Les dépenses fiscales atteignent 10, 1 milliards d’euros, ce qui montre l’importance des dépenses extrabudgétaires pour les politiques de cette mission.

S’agissant du programme 177, qui finance la politique d’hébergement et d’accès au logement des personnes sans abri ou mal logées, il bénéficie de 2, 2 milliards d’euros en crédits de paiement, soit une augmentation significative de 209 millions d’euros.

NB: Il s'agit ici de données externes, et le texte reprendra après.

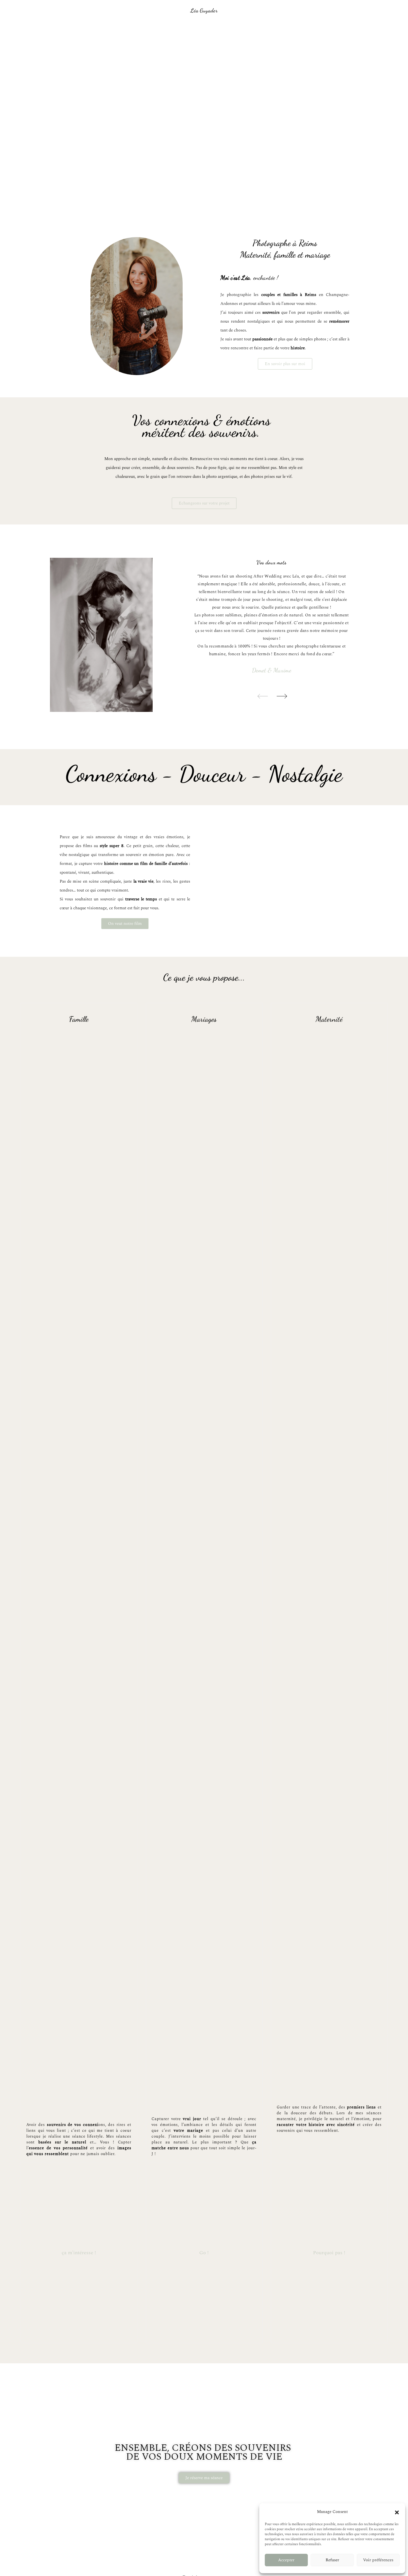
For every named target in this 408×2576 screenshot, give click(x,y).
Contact (274, 29)
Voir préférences (378, 2560)
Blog (251, 29)
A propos (160, 29)
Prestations (190, 29)
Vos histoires (224, 29)
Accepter (286, 2560)
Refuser (332, 2560)
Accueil (133, 29)
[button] (397, 2512)
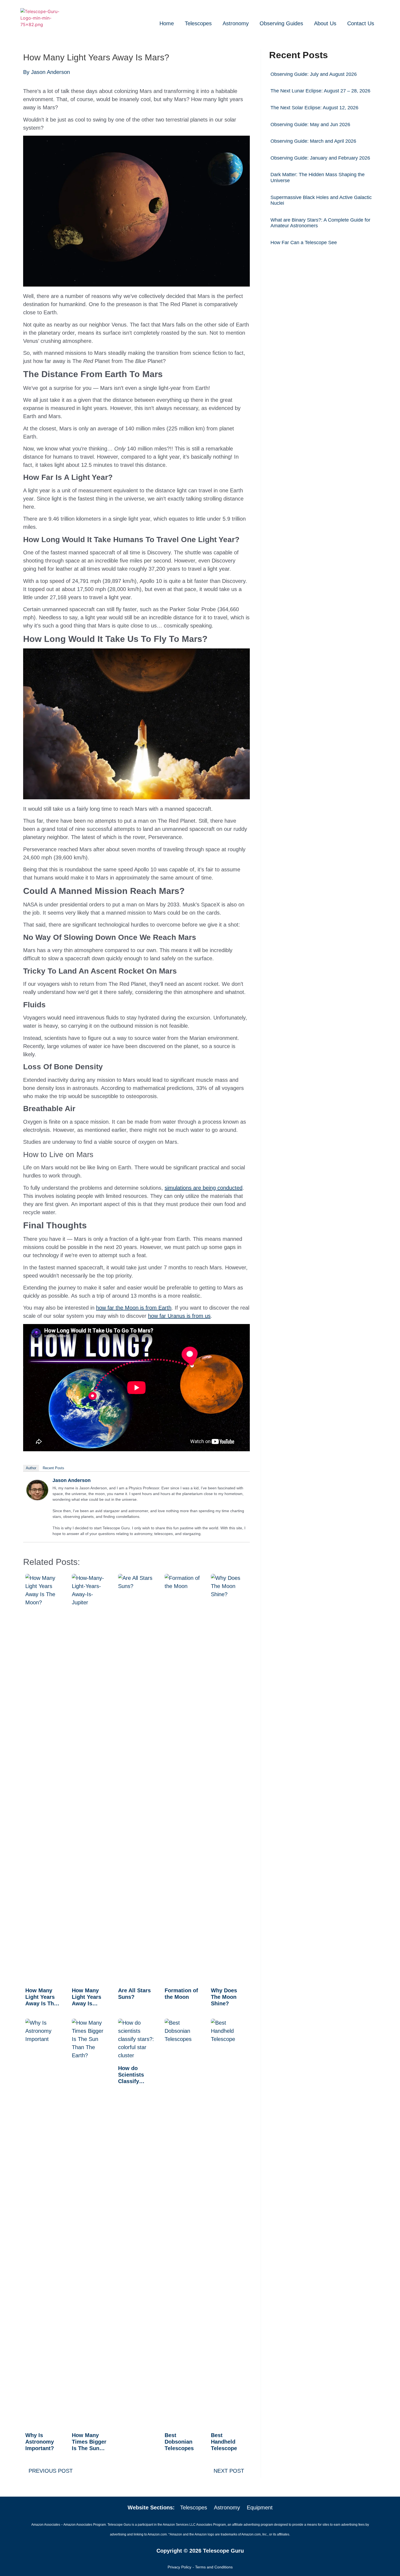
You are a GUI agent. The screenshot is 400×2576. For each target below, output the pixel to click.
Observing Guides (281, 23)
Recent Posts (53, 1468)
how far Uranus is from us (179, 1316)
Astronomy (236, 23)
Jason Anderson (72, 1480)
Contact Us (360, 23)
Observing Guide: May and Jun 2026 (310, 124)
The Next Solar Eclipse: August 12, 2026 (314, 107)
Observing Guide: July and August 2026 (313, 74)
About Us (325, 23)
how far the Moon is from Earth (133, 1308)
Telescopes (198, 23)
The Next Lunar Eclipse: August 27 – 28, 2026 (320, 91)
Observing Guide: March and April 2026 (313, 141)
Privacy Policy (179, 2567)
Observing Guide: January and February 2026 (320, 158)
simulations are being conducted (203, 1188)
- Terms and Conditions (213, 2567)
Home (166, 23)
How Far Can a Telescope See (303, 242)
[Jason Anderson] (37, 1498)
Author (31, 1468)
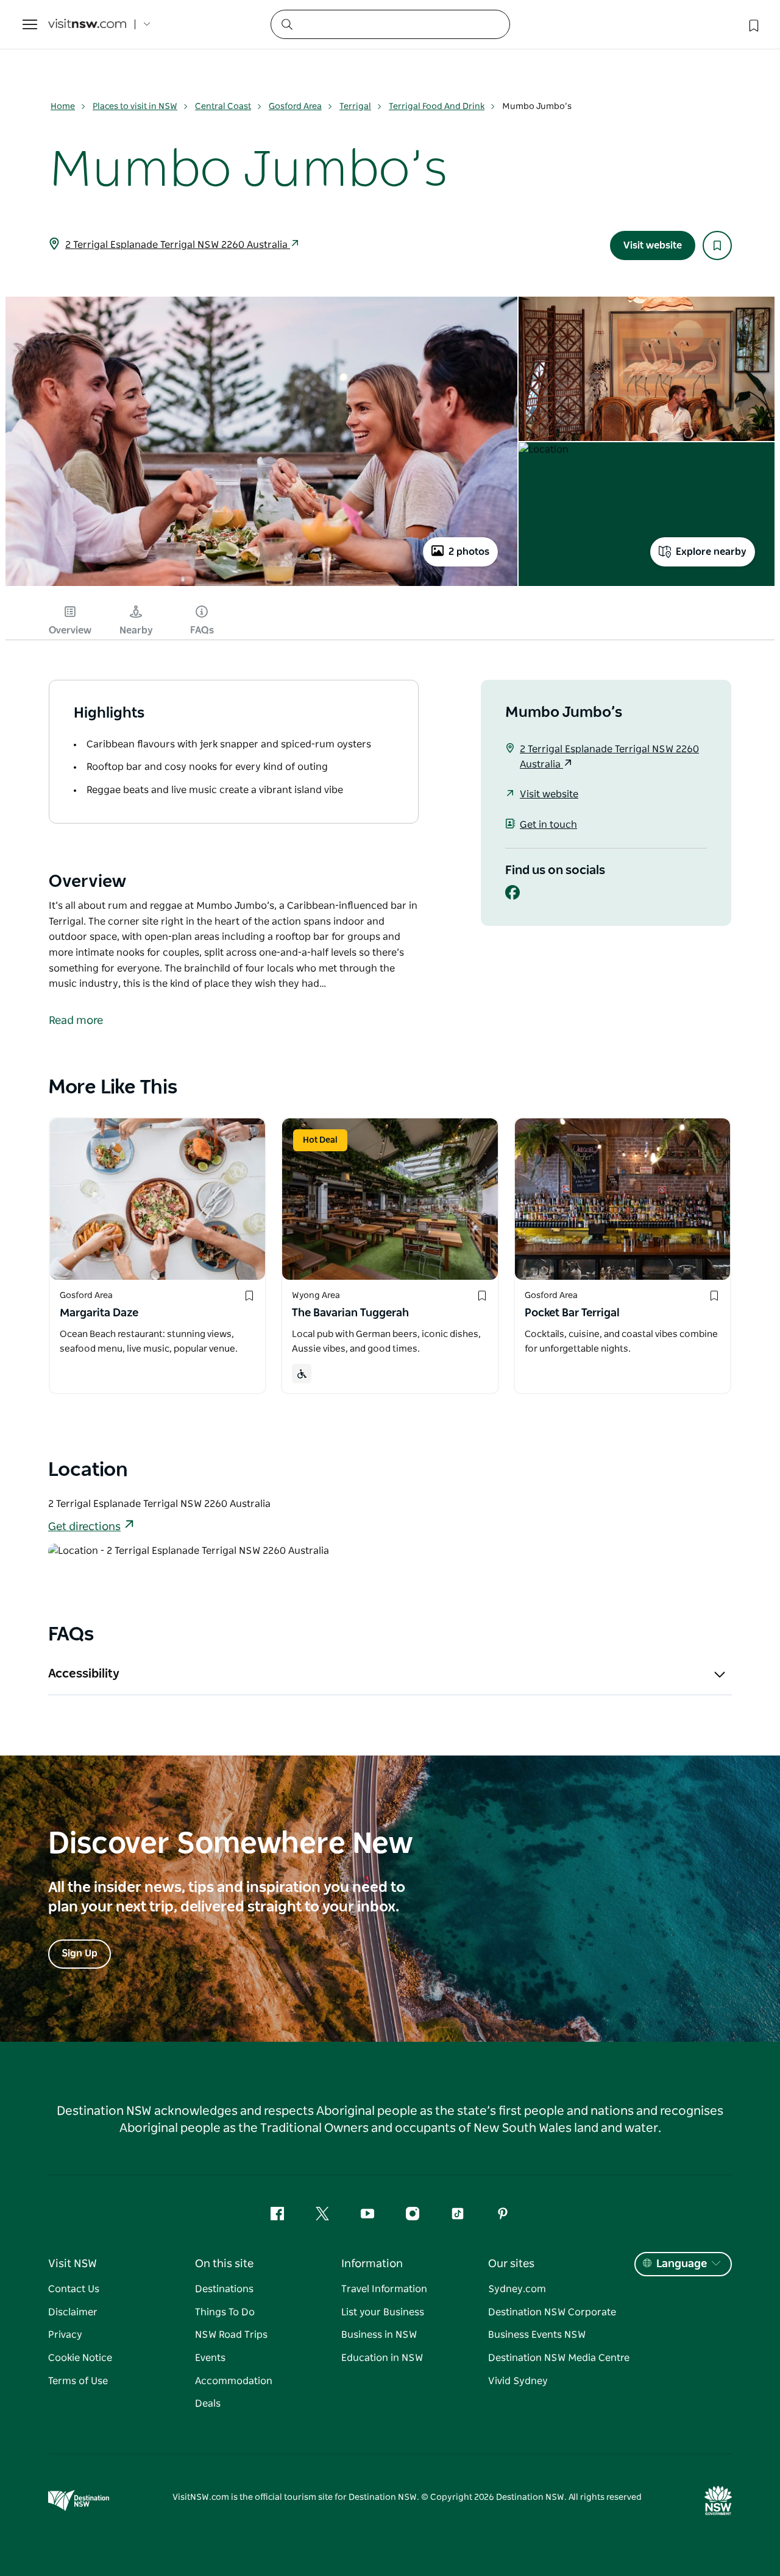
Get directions (84, 1527)
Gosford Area (295, 106)
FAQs (202, 630)
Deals (208, 2403)
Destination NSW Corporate (552, 2312)
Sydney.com (517, 2289)
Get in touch (548, 825)
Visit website (652, 245)
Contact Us (73, 2289)
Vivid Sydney (518, 2381)
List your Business (382, 2312)
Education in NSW (382, 2358)
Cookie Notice (80, 2358)
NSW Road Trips (231, 2335)
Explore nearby (711, 552)
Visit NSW (72, 2264)
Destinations (224, 2289)
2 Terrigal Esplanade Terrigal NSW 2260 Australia (177, 245)
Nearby (136, 630)
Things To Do (225, 2312)
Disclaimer (73, 2312)
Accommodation (233, 2381)
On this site (224, 2264)
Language (681, 2264)
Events (210, 2358)
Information (372, 2264)
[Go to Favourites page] (752, 24)
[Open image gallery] (261, 585)
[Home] (87, 24)
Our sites (511, 2264)
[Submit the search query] (286, 24)
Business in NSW (379, 2335)
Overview (70, 630)
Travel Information (384, 2289)
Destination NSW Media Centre (558, 2358)
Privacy (65, 2335)
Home (63, 106)
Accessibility (83, 1674)
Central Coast (223, 106)
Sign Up (80, 1953)
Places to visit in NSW (135, 106)
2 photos (468, 552)
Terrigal (355, 106)
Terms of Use (78, 2381)
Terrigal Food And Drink (436, 106)
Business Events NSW (537, 2335)
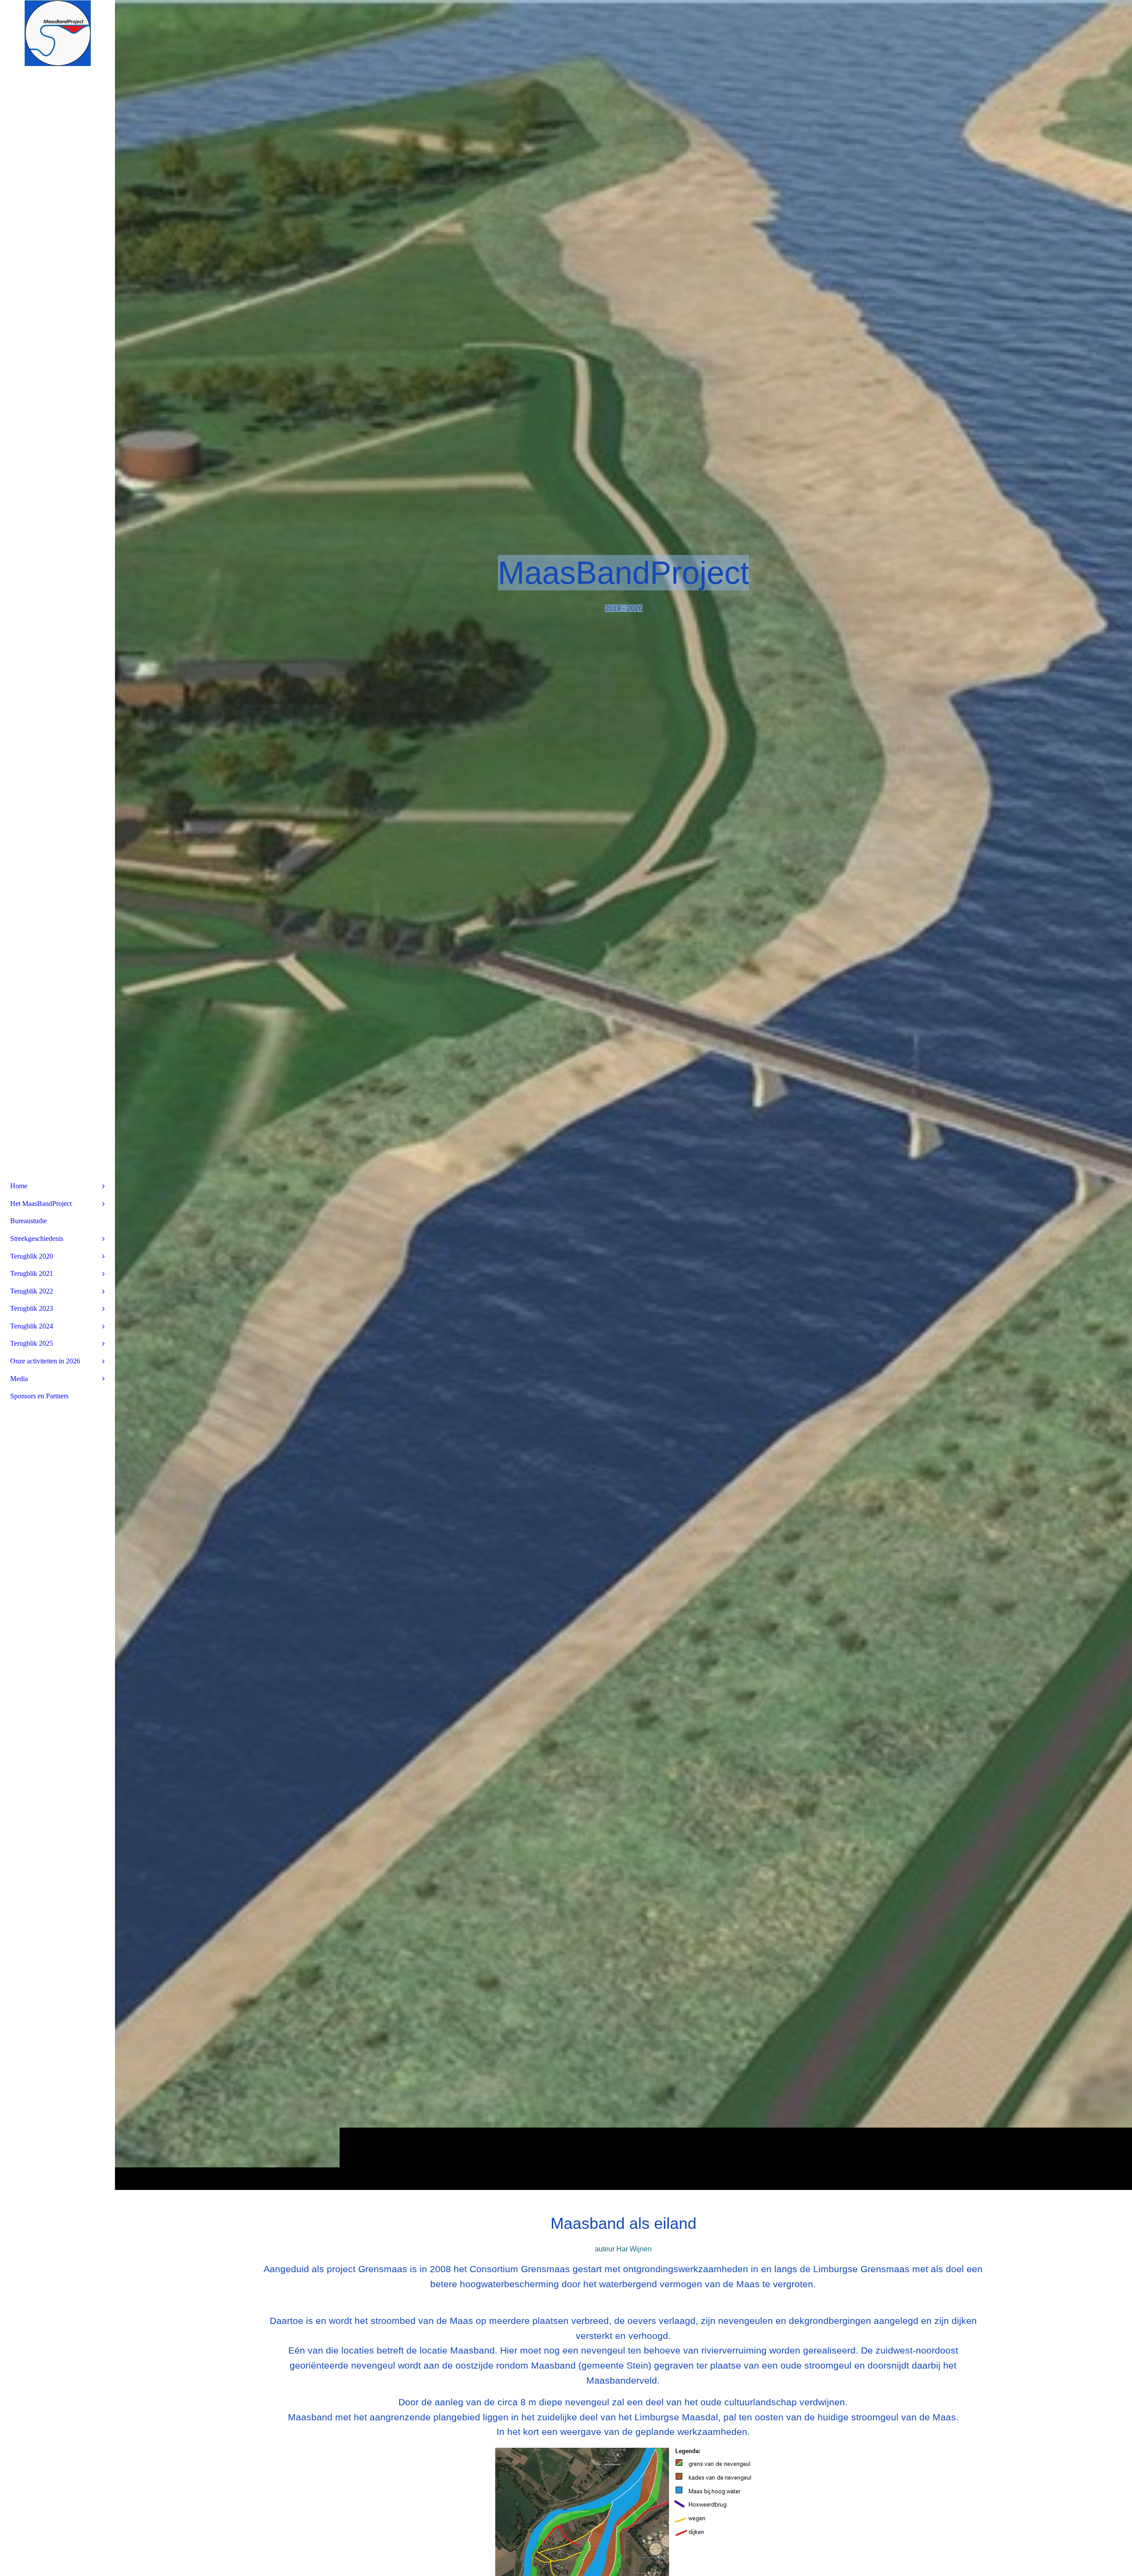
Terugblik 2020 (31, 1256)
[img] (623, 1094)
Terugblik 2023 (31, 1308)
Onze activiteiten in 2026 (45, 1361)
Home (18, 1186)
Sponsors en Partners (39, 1396)
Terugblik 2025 (31, 1343)
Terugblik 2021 (31, 1273)
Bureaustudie (28, 1221)
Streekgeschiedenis (36, 1238)
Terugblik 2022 (31, 1291)
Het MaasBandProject (41, 1203)
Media (19, 1378)
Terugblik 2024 (31, 1326)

Notons toutefois que ces crédits sont inférieurs à ceux inscrits en cours d’année 2020, car la crise sanitaire a conduit le Gouvernement à ouvrir 450 millions d’euros supplémentaires. Cette rallonge a permis d’assurer jusqu’à présent une gestion correcte de la situation, hormis le triste incident de l’évacuation du camp de Saint-Denis, qui a eu pour conséquence une opération massive de mise à l’abri mobilisant 34 000 places d’hébergement supplémentaires, dont 12 000 nuitées hôtelières.

L’un des enjeux de 2021 sera donc, avec des moyens en baisse, d’assurer l’accompagnement et la transition des personnes vers des centres d’hébergement, puis vers un logement pérenne.

S’agissant du logement adapté, il faut saluer le relèvement du forfait journalier pour les pensions de famille. Il conviendra néanmoins de fournir un effort important dans les deux prochaines années, si l’on veut atteindre les objectifs du quinquennat, à savoir la création de 40 000 places en intermédiation locative et de 10 000 places en pension de famille. À cet égard, le budget pour 2021 est en hausse de 18 %.

Le programme 109, « Aides personnelles au logement », est à l’origine de la majeure partie du dépassement du budget en 2020. En effet, il a fallu ouvrir près de 1, 9 milliard d’euros de crédits en PLFR 4, pour compenser, d’une part, le report de la réforme des aides personnalisées au logement (APL) dont le coût est estimé à 1, 2 milliard d’euros en année pleine, et pour répondre, d’autre part, aux effets de la crise, à savoir la hausse des dépenses pour les allocataires, et la baisse des recettes liées à une moindre contribution des entreprises.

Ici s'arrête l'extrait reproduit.